Kubernetes Recipe - Basic setup not working
-
New to K8s. Simply using the recipe to deploy a small 3 node cluster. Master and workers came up successfully and can ssh into each node using debian user and key. IPs are supplied to nodes via DHCP. From the master I can check the node status but <none> is specified for the ROLES of the workers:
$ kubectl get nodes NAME STATUS ROLES AGE VERSION master Ready master 22m v1.19.2 node-1 Ready <none> 15m v1.19.2 node-2 Ready <none> 15m v1.19.2 node-3 Ready <none> 15m v1.19.2
Again, never used K8 before, but this doesn't seem right?
Next, I create a deployment:
debian@master:~$ kubectl create deployment kubernetes-bootcamp --image=gcr.io/google-samples/kubernetes-bootcamp:v1 deployment.apps/kubernetes-bootcamp created
Next, I verify , but available column shows 0
$ kubectl get deployments NAME READY UP-TO-DATE AVAILABLE AGE kubernetes-bootcamp 0/1 1 0 14m
Pod is pending also:
$ kubectl get pods
NAME READY STATUS RESTARTS AGE
kubernetes-bootcamp-57978f5f5d-t6bsm 0/1 Pending 0 16mI also see taints but unsure what's needed to resolve the issue: $ kubectl describe pods Name: kubernetes-bootcamp-57978f5f5d-t6bsm Namespace: default Priority: 0 Node: <none> Labels: app=kubernetes-bootcamp pod-template-hash=57978f5f5d Annotations: <none> Status: Pending IP: IPs: <none> Controlled By: ReplicaSet/kubernetes-bootcamp-57978f5f5d Containers: kubernetes-bootcamp: Image: gcr.io/google-samples/kubernetes-bootcamp:v1 Port: <none> Host Port: <none> Environment: <none> Mounts: /var/run/secrets/kubernetes.io/serviceaccount from default-token-bqs24 (ro) Conditions: Type Status PodScheduled False Volumes: default-token-bqs24: Type: Secret (a volume populated by a Secret) SecretName: default-token-bqs24 Optional: false QoS Class: BestEffort Node-Selectors: <none> Tolerations: node.kubernetes.io/not-ready:NoExecute op=Exists for 300s node.kubernetes.io/unreachable:NoExecute op=Exists for 300s Events: Type Reason Age From Message ---- ------ ---- ---- ------- Warning FailedScheduling 63s (x13 over 17m) default-scheduler 0/4 nodes are available: 1 node(s) had taint {node-role.kubernetes.io/master: }, that the pod didn't tolerate, 3 node(s) had taint {node.kubernetes.io/disk-pressure: }, that the pod didn't tolerate.
Checking network interfaces I have the following (from the master)

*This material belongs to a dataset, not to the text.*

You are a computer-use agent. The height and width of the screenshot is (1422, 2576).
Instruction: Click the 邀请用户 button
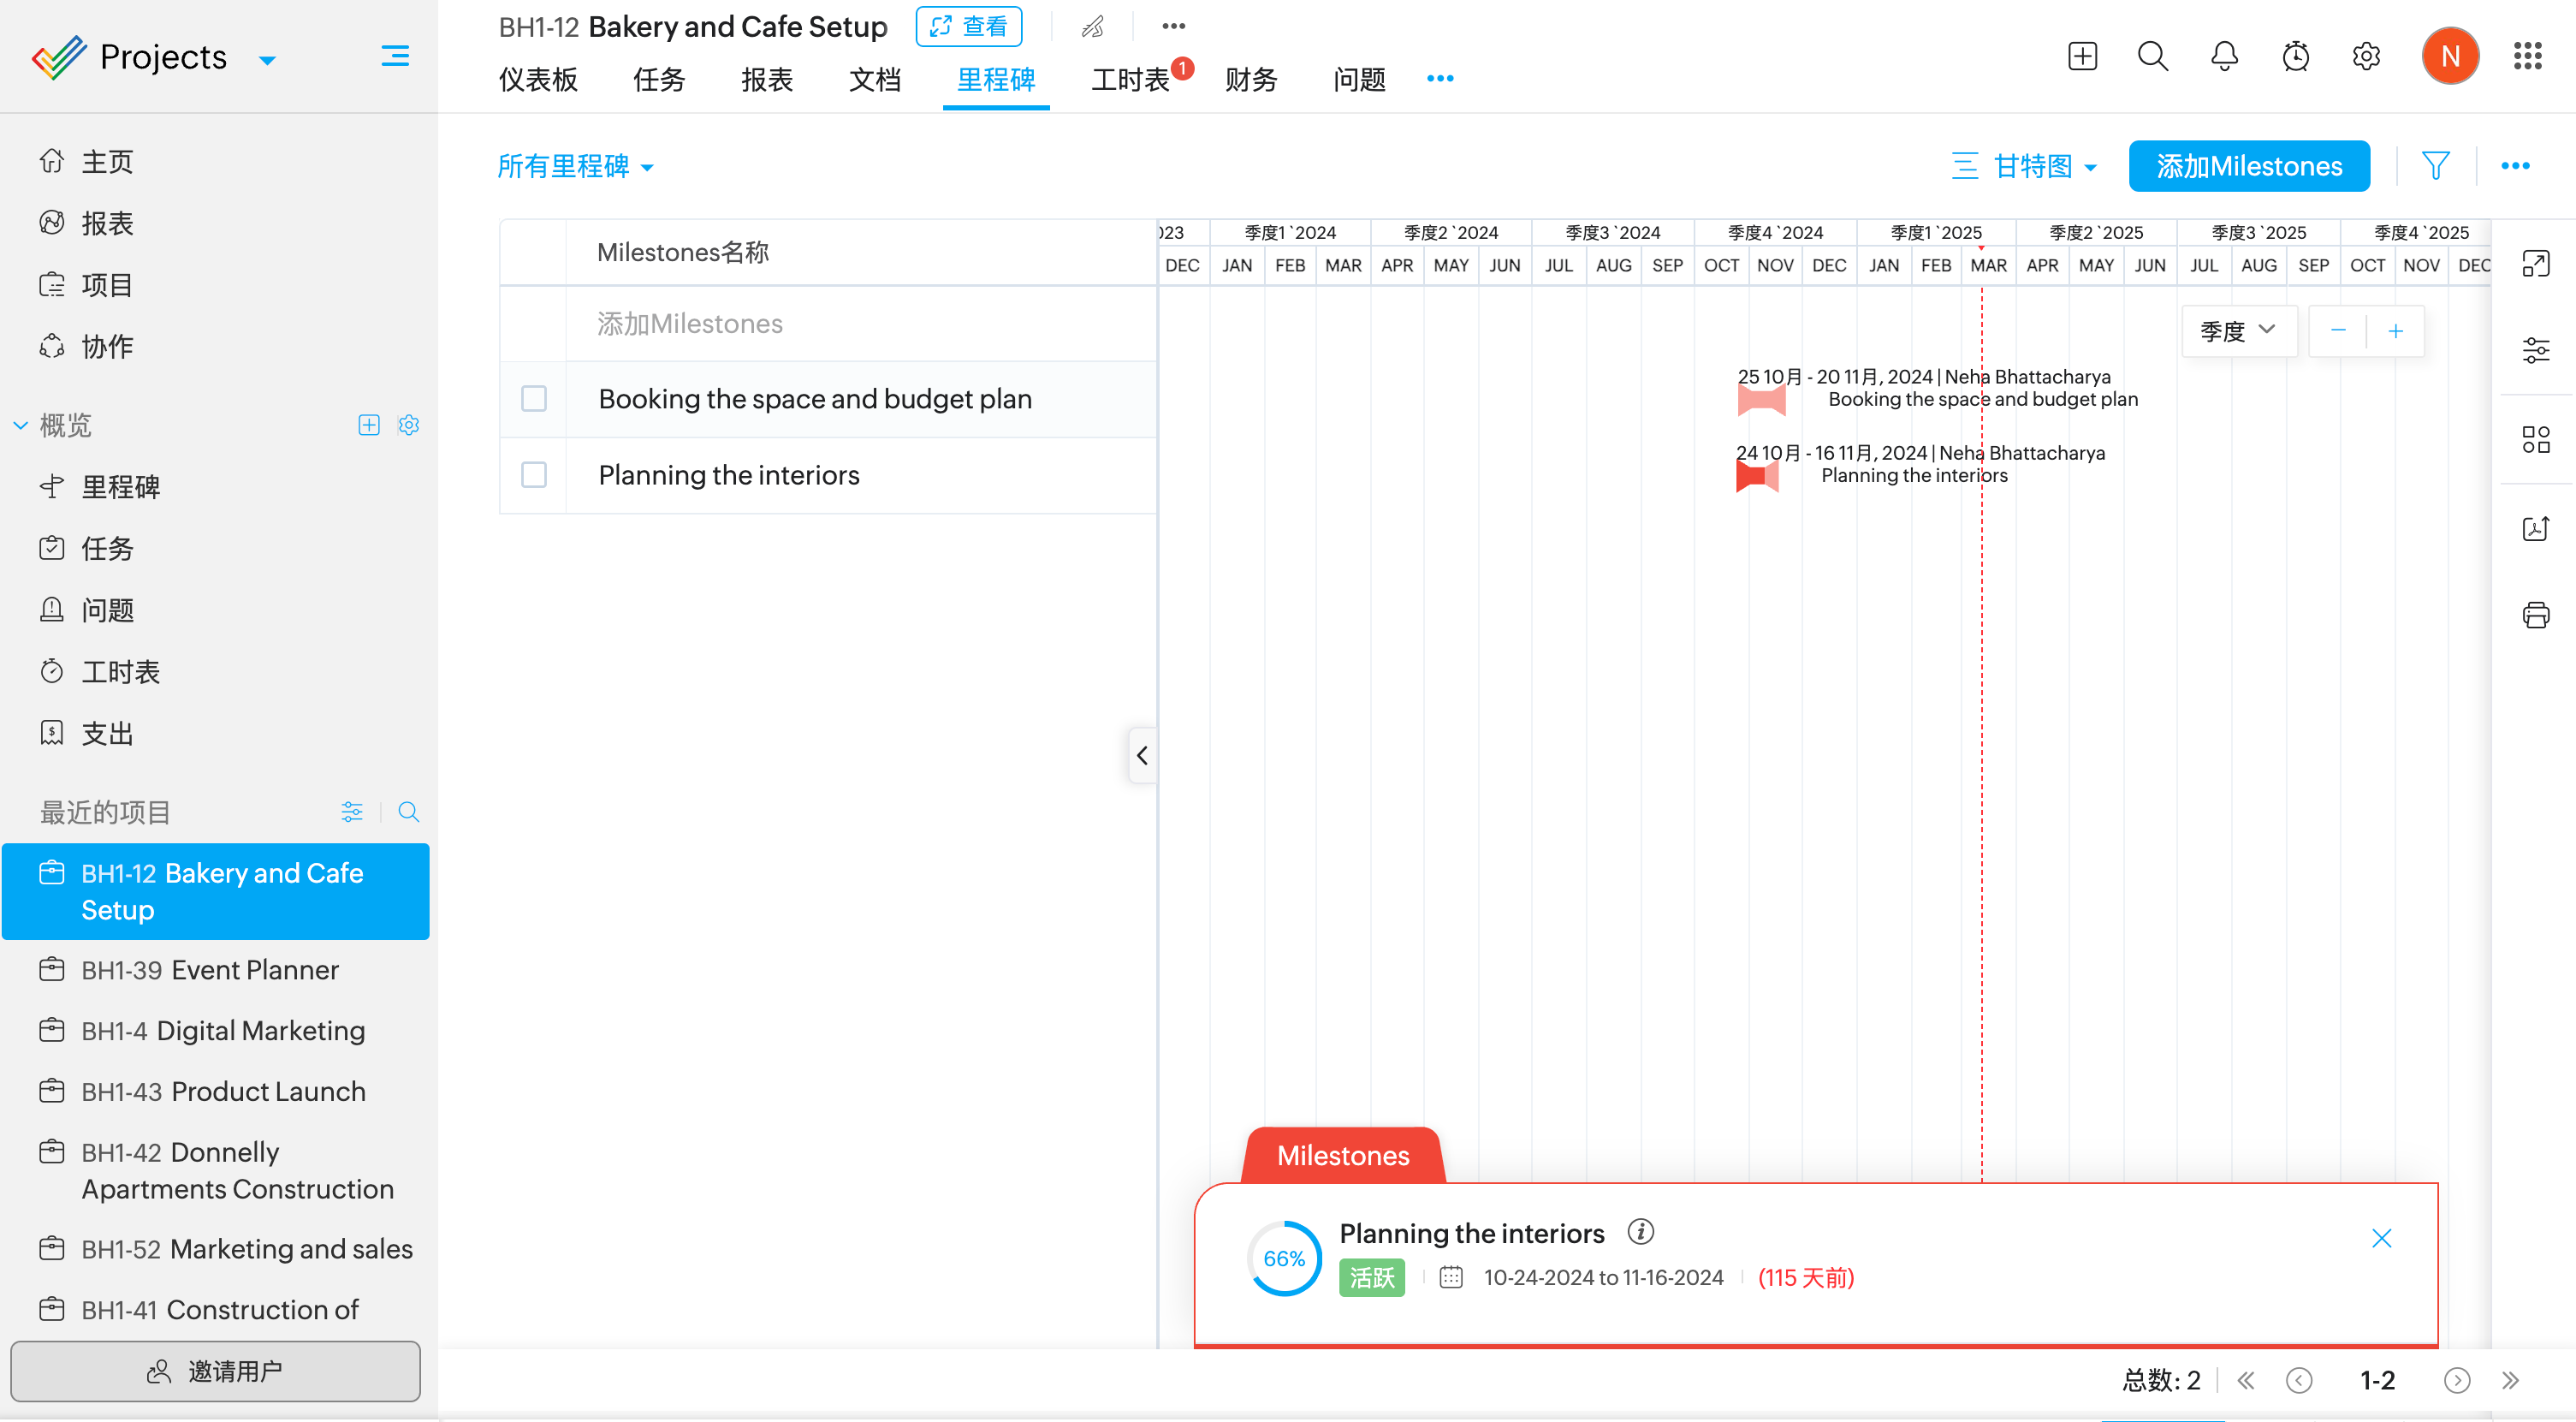[x=215, y=1371]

# ip addr sh 1: lo: <LOOPBACK,UP,LOWER_UP> mtu 65536 qdisc noqueue state UNKNOWN group default qlen 1000 link/loopback 00:00:00:00:00:00 brd 00:00:00:00:00:00 inet 127.0.0.1/8 scope host lo valid_lft forever preferred_lft forever inet6 ::1/128 scope host valid_lft forever preferred_lft forever 2: eth0: <BROADCAST,MULTICAST,UP,LOWER_UP> mtu 1500 qdisc mq state UP group default qlen 1000 link/ether 02:a1:71:79:d0:1c brd ff:ff:ff:ff:ff:ff inet 192.168.1.168/24 brd 192.168.1.255 scope global dynamic eth0 valid_lft 4886sec preferred_lft 4886sec inet6 fe80::a1:71ff:fe79:d01c/64 scope link valid_lft forever preferred_lft forever 3: docker0: <NO-CARRIER,BROADCAST,MULTICAST,UP> mtu 1500 qdisc noqueue state DOWN group default link/ether 02:42:e5:e1:84:8a brd ff:ff:ff:ff:ff:ff inet 172.17.0.1/16 brd 172.17.255.255 scope global docker0 valid_lft forever preferred_lft forever 4: kube-bridge: <BROADCAST,MULTICAST,UP,LOWER_UP> mtu 1480 qdisc noqueue state UNKNOWN group default qlen 1000 link/ether ce:7d:de:2f:39:8b brd ff:ff:ff:ff:ff:ff inet6 fe80::cc7d:deff:fe2f:398b/64 scope link valid_lft forever preferred_lft forever
Kind of lost and not sure what to do next or how to resolve
Any tips greatly appreciated!
BTW - I absolutely love xcp-NG and XOA. One of the best switches I've made in a long time.
-
Ping @BenjiReis
-
Hello,
Can the master communicate with the other nodes? What IP ranges did you use for kubernetes CIDR & for your VM IPs?
Thanks
-
@BenjiReis , yes, all of the nodes could communicate with each other. The CIDR supplied in the template was in a different range which didn't overlap existing ones (i.e. completely different). This morning, I had to move forward so manually deployed a 10 node cluster (< what a pain! ) and had to abandon the template for now. I do plan to try this again as I'm certain I may have been doing something wrong and it would make my life easier if I can get it working. One thing I noticed this morning is the master was out of disk space and only 4 GB was allocated . Seems pretty low. I'll try again sometime.
-
Ok, I'll try on my end to see if I encounter a similar error. Let me know how your next try goes.
Regards
-
I have exactly the same problem, tried different cidr's, changing it manually in the kube-controller-master and then restarting the kubelet service.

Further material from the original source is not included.